Auf der anderen Rhein-Seite in Mainz scheint man da nicht so weit zu sein. Auch dort tummeln sich nach drei langen Online-Semestern wieder Studierende auf dem Campus. Doch die könnten bald zum Problem werden. Auch wenn die Wohnheime während der Pandemie bis zu zehn Prozent Leerstand hatten. Die meisten der gut 5.200 Erstsemester brauchten wieder eine Unterkunft am Studienort und füllen die Lücken schnell wieder auf. Umso erstaunlicher war im Sommer die Nachricht, dass das größte Mainzer Wohnheim im Ortsteil Hechtsheim Ende März geschlossen wird. Im August informierte das Studierendenwerk die Bewohner*innen über ihren bevorstehenden Auszug. Wer sich dazu entschied, bereits zu diesem Semester auszuziehen, musste innerhalb von zwei Monaten eine neue Bleibe finden. Gestrichen werden musste bei Auszug übrigens trotzdem – Schließung hin oder her.

Doch warum überhaupt die Schließung? Zu alt und nicht mehr den Ansprüchen an Studierendenwohnraum genügend, lautete die Begründung des Studierendenwerks. Eine Sanierung sei sowohl für die Eigentümerin des Gebäudes als auch für das Studierendenwerk nicht wirtschaftlich. Den mangelhaften Zustand des Wohnheims wird in der Tat kaum jemand abstreiten, der einmal dort gewohnt oder auch nur einen Fuß dort hineingesetzt hat. Angesichts des jahrelangen Versäumnisses, sich um die Instandhaltung oder Modernisierung des Komplexes zu kümmern, ist die bevorstehende Aufgabe des Standortes zwar keine Überraschung, aber eine Belastung. Mainz ist ohnehin eine von der Fläche her vergleichsweise kleine Stadt für ihre über 217.000 Einwohner*innen, von denen 17 Prozent Studierende sind. Kleine Fläche, viele Bewohner*innen – bundesweit liegt die Stadt bereits auf Platz 9 der Städte mit den höchsten Mietpreisen. Zusätzliche Konkurrenz durch »Studi-WGs« könnten die Preise weiter in die Höhe treiben und den Wohnraum weiter verknappen.

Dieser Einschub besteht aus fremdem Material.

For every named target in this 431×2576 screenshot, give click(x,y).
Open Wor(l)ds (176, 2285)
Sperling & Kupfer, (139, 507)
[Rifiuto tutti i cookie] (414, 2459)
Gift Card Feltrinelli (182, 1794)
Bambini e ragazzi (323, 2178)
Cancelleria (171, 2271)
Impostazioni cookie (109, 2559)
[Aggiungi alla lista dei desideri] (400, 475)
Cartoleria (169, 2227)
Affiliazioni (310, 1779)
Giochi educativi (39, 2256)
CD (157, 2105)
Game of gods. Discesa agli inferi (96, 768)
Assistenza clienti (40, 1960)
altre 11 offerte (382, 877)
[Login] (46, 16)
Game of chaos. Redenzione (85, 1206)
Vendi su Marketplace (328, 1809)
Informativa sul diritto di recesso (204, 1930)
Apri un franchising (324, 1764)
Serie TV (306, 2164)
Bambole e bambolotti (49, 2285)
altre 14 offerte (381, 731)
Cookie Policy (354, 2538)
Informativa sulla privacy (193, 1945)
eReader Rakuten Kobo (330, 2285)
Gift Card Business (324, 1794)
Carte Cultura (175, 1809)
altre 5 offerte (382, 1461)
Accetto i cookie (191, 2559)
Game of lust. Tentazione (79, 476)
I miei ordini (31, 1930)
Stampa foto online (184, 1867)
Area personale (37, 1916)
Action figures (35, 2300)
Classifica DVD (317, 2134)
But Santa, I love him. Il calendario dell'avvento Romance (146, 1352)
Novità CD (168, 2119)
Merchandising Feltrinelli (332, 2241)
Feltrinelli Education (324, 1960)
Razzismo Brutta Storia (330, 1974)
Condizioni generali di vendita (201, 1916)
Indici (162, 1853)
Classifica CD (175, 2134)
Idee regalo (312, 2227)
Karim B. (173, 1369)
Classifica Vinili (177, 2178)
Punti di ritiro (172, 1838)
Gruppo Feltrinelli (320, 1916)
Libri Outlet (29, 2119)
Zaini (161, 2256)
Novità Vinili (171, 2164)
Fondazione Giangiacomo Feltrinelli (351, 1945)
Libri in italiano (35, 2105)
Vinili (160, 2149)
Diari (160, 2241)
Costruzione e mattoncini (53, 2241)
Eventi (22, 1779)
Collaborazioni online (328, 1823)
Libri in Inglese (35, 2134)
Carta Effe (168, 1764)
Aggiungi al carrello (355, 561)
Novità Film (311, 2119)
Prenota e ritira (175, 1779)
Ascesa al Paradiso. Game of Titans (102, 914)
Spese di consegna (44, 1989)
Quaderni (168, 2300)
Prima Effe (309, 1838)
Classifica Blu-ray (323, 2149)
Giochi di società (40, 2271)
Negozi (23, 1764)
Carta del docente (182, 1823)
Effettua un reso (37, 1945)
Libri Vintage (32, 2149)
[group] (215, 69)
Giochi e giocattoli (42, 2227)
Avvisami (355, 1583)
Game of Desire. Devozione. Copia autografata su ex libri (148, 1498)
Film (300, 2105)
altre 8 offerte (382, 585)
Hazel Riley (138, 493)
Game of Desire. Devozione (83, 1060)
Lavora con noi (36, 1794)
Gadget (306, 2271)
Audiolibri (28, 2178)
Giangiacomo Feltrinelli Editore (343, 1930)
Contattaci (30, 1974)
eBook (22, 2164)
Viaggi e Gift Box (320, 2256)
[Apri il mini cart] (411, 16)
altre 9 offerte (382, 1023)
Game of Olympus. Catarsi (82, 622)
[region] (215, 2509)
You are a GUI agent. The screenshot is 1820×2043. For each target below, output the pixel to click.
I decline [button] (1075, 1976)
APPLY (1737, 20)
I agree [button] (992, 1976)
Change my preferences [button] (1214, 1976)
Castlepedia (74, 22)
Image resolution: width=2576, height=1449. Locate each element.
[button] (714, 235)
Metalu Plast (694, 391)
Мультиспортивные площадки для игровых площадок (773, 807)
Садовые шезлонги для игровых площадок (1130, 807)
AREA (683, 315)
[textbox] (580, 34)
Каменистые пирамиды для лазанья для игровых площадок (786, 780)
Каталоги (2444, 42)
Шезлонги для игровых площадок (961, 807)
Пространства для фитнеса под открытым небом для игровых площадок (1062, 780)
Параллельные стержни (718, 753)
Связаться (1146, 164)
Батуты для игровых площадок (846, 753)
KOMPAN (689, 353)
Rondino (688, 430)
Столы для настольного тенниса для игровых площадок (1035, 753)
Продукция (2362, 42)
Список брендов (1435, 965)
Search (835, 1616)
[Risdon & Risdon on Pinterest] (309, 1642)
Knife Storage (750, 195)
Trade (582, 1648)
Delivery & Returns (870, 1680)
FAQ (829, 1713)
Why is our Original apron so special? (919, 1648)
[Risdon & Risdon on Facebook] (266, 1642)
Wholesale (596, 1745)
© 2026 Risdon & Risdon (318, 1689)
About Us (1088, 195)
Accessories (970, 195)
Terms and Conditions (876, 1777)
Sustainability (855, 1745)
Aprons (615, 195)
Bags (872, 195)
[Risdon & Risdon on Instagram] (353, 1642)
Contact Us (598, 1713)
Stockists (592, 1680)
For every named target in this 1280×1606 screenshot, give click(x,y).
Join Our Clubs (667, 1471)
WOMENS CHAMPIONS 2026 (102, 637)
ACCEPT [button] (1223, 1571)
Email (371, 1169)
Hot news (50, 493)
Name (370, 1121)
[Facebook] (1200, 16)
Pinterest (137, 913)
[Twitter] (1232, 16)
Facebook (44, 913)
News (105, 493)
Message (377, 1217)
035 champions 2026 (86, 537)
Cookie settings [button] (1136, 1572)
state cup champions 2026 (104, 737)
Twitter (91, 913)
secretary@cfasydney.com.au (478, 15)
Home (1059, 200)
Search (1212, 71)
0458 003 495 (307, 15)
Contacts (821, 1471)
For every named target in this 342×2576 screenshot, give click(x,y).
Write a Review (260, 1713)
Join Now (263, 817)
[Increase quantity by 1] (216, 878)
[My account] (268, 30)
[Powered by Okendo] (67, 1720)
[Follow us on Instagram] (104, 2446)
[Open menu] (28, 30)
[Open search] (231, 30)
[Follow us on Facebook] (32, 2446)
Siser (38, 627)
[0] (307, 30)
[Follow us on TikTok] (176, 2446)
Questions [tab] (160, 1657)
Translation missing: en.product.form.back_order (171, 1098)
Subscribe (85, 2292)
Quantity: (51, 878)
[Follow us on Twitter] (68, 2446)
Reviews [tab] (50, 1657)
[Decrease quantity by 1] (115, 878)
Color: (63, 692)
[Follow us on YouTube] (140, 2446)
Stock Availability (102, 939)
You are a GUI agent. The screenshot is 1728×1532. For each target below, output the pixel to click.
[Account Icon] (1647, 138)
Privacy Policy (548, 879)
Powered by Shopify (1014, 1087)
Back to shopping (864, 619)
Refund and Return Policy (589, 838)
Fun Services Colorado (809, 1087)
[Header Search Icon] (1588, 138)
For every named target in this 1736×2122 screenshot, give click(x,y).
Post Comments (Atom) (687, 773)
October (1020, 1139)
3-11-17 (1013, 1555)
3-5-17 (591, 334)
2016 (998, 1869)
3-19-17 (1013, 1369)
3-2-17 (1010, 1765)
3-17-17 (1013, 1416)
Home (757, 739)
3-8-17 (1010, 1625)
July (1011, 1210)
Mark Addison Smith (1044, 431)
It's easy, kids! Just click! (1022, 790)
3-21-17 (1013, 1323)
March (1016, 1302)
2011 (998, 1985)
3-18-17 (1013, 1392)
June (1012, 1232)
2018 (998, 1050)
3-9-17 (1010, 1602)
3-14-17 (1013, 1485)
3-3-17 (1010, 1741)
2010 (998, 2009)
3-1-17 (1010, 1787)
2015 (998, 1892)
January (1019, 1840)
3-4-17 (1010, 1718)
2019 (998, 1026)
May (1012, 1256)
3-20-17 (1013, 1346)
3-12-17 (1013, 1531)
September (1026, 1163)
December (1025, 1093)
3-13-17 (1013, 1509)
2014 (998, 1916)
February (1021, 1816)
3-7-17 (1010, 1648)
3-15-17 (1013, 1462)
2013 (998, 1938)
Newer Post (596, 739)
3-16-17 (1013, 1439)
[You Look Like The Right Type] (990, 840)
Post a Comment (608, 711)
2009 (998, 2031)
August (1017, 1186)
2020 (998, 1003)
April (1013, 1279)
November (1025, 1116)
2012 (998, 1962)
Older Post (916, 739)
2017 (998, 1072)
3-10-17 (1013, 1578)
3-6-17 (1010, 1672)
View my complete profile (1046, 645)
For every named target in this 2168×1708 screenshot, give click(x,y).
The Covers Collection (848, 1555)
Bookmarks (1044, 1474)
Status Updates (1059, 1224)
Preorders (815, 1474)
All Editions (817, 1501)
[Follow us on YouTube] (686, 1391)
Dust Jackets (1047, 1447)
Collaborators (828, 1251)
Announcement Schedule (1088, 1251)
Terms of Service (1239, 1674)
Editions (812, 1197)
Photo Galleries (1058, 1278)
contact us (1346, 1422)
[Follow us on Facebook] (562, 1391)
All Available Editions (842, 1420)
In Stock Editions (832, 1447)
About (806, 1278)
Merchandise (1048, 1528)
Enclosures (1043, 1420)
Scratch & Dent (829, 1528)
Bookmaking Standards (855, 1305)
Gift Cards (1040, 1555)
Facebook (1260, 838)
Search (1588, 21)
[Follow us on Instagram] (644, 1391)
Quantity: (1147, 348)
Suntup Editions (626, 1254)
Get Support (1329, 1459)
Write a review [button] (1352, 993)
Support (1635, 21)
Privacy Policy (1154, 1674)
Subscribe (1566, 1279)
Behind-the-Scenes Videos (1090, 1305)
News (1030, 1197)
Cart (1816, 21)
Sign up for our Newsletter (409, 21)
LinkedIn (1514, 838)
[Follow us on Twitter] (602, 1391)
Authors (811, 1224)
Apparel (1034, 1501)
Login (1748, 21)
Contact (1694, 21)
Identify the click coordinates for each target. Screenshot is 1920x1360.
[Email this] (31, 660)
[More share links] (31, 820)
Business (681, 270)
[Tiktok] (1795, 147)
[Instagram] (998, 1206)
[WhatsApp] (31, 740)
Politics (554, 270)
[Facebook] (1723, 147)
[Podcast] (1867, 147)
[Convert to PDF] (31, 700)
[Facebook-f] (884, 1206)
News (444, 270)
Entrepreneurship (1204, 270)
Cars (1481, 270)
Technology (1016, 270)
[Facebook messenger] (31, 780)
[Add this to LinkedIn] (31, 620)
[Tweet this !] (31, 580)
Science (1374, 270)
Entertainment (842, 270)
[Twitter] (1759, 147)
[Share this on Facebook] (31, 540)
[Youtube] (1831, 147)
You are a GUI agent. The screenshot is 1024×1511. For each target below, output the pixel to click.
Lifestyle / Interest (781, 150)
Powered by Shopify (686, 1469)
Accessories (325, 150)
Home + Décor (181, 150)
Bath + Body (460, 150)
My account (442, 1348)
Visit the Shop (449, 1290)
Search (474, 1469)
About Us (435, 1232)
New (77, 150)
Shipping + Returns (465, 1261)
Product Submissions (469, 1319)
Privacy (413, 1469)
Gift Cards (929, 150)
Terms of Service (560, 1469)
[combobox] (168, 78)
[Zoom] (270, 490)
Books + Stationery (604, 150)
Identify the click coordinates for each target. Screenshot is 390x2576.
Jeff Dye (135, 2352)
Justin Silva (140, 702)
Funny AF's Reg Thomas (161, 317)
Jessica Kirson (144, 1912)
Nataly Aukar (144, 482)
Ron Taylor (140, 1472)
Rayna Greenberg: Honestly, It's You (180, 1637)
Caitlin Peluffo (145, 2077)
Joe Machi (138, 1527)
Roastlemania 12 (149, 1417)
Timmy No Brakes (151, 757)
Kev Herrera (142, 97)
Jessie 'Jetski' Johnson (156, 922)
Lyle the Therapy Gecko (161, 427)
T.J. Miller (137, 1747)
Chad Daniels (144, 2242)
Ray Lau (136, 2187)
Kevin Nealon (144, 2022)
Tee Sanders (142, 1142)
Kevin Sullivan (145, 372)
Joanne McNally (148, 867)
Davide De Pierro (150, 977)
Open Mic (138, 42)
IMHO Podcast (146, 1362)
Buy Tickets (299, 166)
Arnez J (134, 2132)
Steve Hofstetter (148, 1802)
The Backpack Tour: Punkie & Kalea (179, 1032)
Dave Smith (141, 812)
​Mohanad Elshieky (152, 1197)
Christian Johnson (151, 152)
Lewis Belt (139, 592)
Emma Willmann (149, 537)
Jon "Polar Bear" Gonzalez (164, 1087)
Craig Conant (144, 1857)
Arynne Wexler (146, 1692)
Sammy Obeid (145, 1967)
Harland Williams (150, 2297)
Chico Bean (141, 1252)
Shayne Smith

Deshalb überrascht die, zumindest vorerst ersatzlose, Schließung des Hechtsheimer Wohnheims. Es ist mit 672 Plätzen nicht nur das größte in Mainz, sondern auch das günstigste. 320 Euro kostet(e) ein Zimmer. 325 Euro sind beim Bafög für Wohnen vorgesehen. Die anderen Wohnheime des Studierendenwerks kosten jedoch bis zu 450 Euro im Monat. Das Studierendenwerk zeigte sich zumindest vorerst entgegenkommend: Wer wollte, konnte bei gleichbleibender Miete in eines der anderen neun Wohnheime ziehen – aber nur für zwei Semester, danach falle die reguläre Miete an. Ein Umstand, den sich nicht jede*r Studierende leisten kann. Nicht wenige haben während der Pandemie ihren Nebenjob verloren. Für dieses Semester scheinen wohl alle Studierende, die sich auf einen Wohnheimplatz beworben haben, auch einen bekommen zu haben. Aber in Corona-Zeiten stagnieren oder sinken überall die Zahlen. Doch wie sieht es nächstes Jahr aus, wenn sich wie all die Jahre zuvor wieder mehr Menschen einschreiben und Studierende aus der ganzen Welt ein Auslandssemester in Mainz machen? 200 bis 300 Bettenplätze würde das Studierendenwerk gerne zusätzlich auf dem Campus schaffen. Doch selbst diese Maßnahme würde den Verlust nur zu einem Drittel kompensieren. Und wann damit zu rechnen wäre, scheint ohnehin offen. Ebenso, was mit dem Gebäude in Hechtsheim passieren soll. Da die Betreiber bisher argumentierten, dass eine Sanierung unrentabel sei, erwarten Beobachter einen Abriss und den Neubau familienfreundlicher Mehrparteienhäuser, wie sie schon in der Nachbarschaft zu finden sind. Sicher gut für die Familien – aber kaum für die Studierenden in der sich so gerne als jugendliche Uni-Stadt präsentierenden Landeshauptstadt (ucm./sfo.).